ADR-0668: AI Derived Table Provenance

  • Status: Proposed
  • Date: 2026-05-21
  • Deciders: Lusoris maintainers
  • Tags: ai, training, provenance, parquet

Context

The AI refresh pipeline now produces multiple local FULL_FEATURES parquet tables before any model export happens: K150K/FR-from-NR extraction, merged multi-corpus tables, and post-hoc CHUG/K150K metadata enrichment. Those files are gitignored and can be large, so the repository cannot rely on committed bytes to prove which inputs, feature schema, backend split, or command-line arguments produced them.

ADR-0661 introduced aiutils.run_manifest.build_run_provenance() for training/export JSON sidecars. The remaining gap is the table-building layer itself. If refreshed tables are anonymous, later HDR/MOS regressors and vmaf-tune encoder profiles can inherit stale or unreplayable data even when their own trainer manifests are correct.

Decision

Operator-facing scripts that create or reshape refreshed FULL_FEATURES parquet tables must emit a JSON manifest sidecar by default:

  • ai/scripts/extract_k150k_features.py writes <out>.manifest.json with feature order, extractor split, backend worker counts, restart counters, parquet row count, and run_provenance.
  • ai/scripts/combine_full_feature_parquets.py writes <out>.manifest.json with per-input labels, row counts, missing-feature fill lists, aggregate corpus distribution, output column order, and run_provenance.
  • ai/scripts/enrich_k150k_parquet_metadata.py writes <out>.manifest.json with metadata match/update counters, available metadata keys, overwrite policy, and run_provenance.

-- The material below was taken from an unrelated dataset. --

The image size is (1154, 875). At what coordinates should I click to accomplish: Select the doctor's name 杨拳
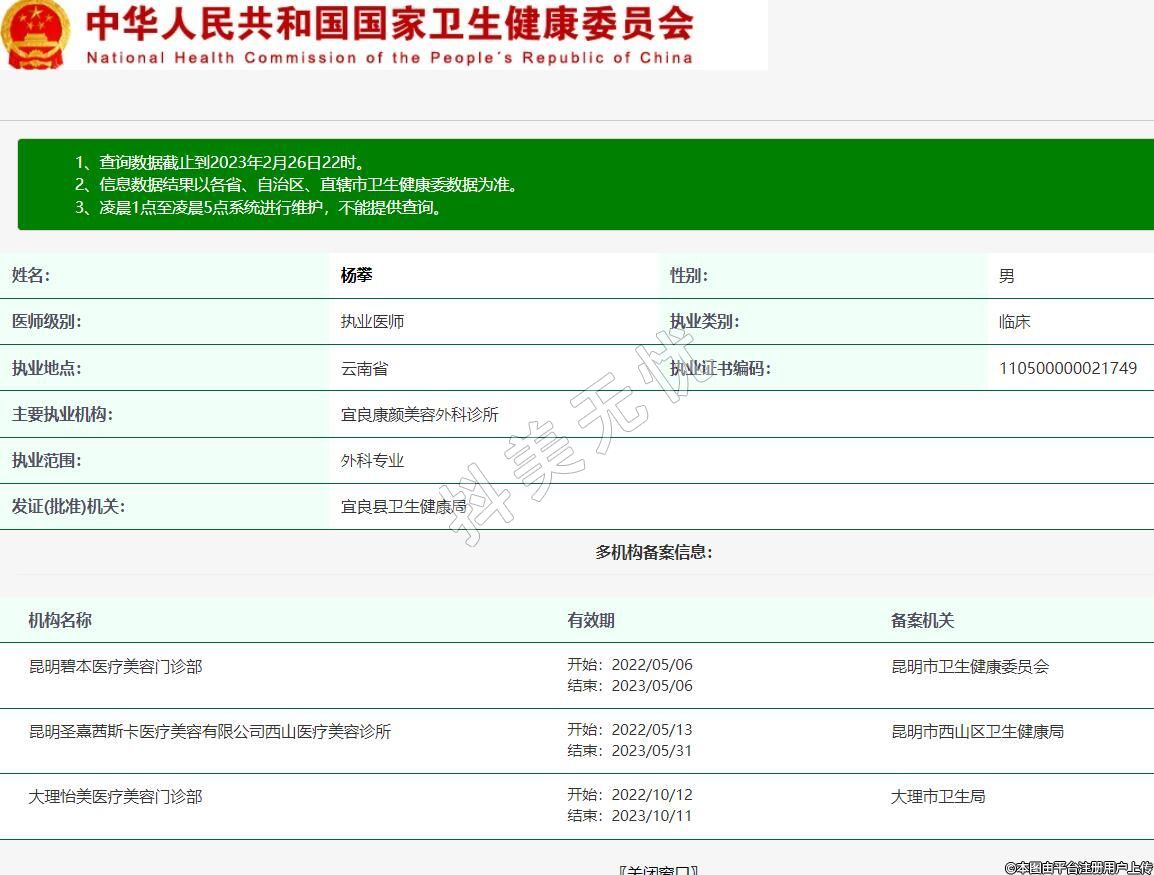click(357, 276)
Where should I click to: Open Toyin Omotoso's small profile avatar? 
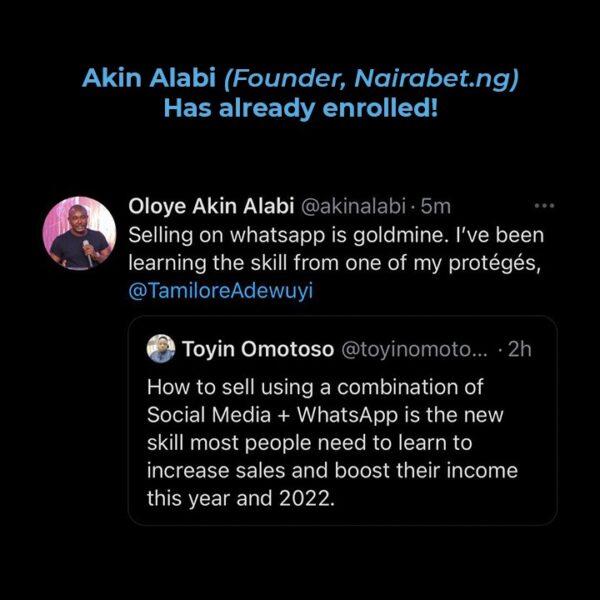(161, 349)
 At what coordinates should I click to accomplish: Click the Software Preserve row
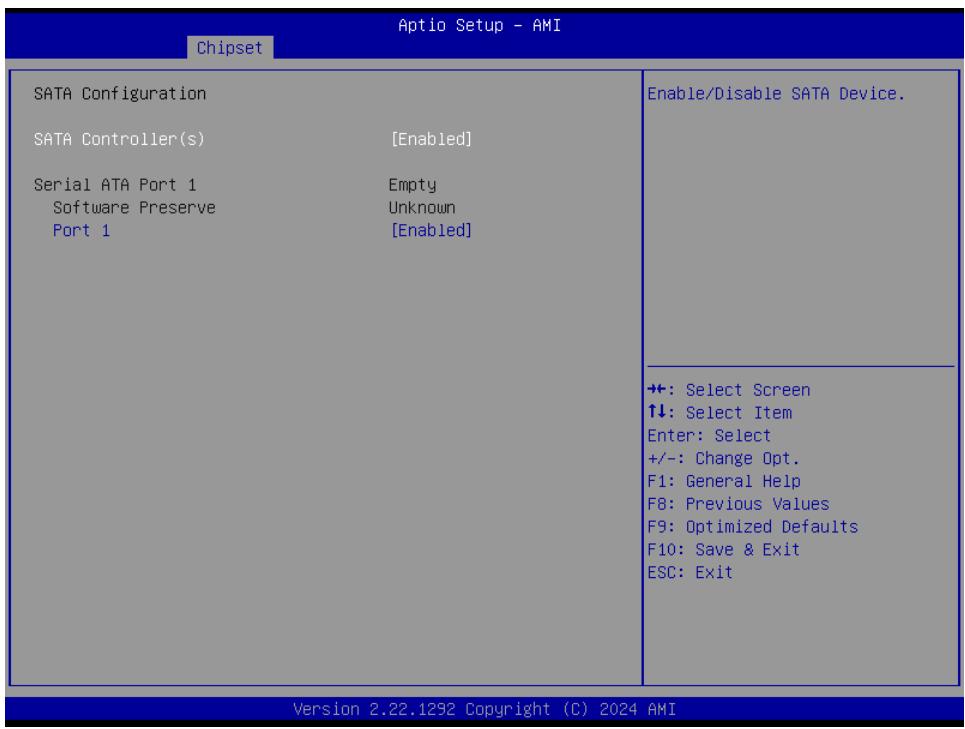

Each script accepts --manifest-out for experiment bundles that keep the manifest somewhere other than the default sibling path. Existing parquet row schemas remain unchanged.

Alternatives considered

Option Pros Cons Why not chosen
Sidecar manifests on each derived table Replayable local artifacts; reuses ADR-0661 helper; no parquet schema churn Adds one small JSON file per run Chosen; it closes the evidence gap without touching model inputs.
Store provenance inside parquet metadata Keeps one file per artifact Harder to inspect with standard tools; many local scripts rewrite parquet through pandas and may drop custom metadata Rejected; human-readable JSON is easier to audit and preserve.
Only document the commands in .workingdir2 notes No code change Notes drift from actual invocations and are not consumed by trainer/model-card tooling Rejected; the scripts must stamp the artifact they create.
Defer until the K150K/CHUG runs finish Avoids touching scripts during a long refresh The finished table would still be unreplayable and every downstream model would inherit that gap Rejected; provenance should be in place before the next full refresh table is trusted.

Consequences

  • Positive: Refreshed AI training tables can be traced back to inputs, args, output targets, feature schema, and row counts without shell history.
  • Positive: Metadata-enriched CHUG/K150K parquet files can be distinguished from freshly extracted tables in later HDR model cards.
  • Negative: Local runs create an additional small JSON sidecar that operators need to keep with the parquet artifact.
  • Neutral / follow-ups: Future table builders should adopt the same helper before they become operator-facing; no existing model input column order changes in this ADR.

References

  • ADR-0661
  • docs/ai/training.md
  • Source: req "batch things that are connected and create them"
  • Source: req "everything we did so far needs updates"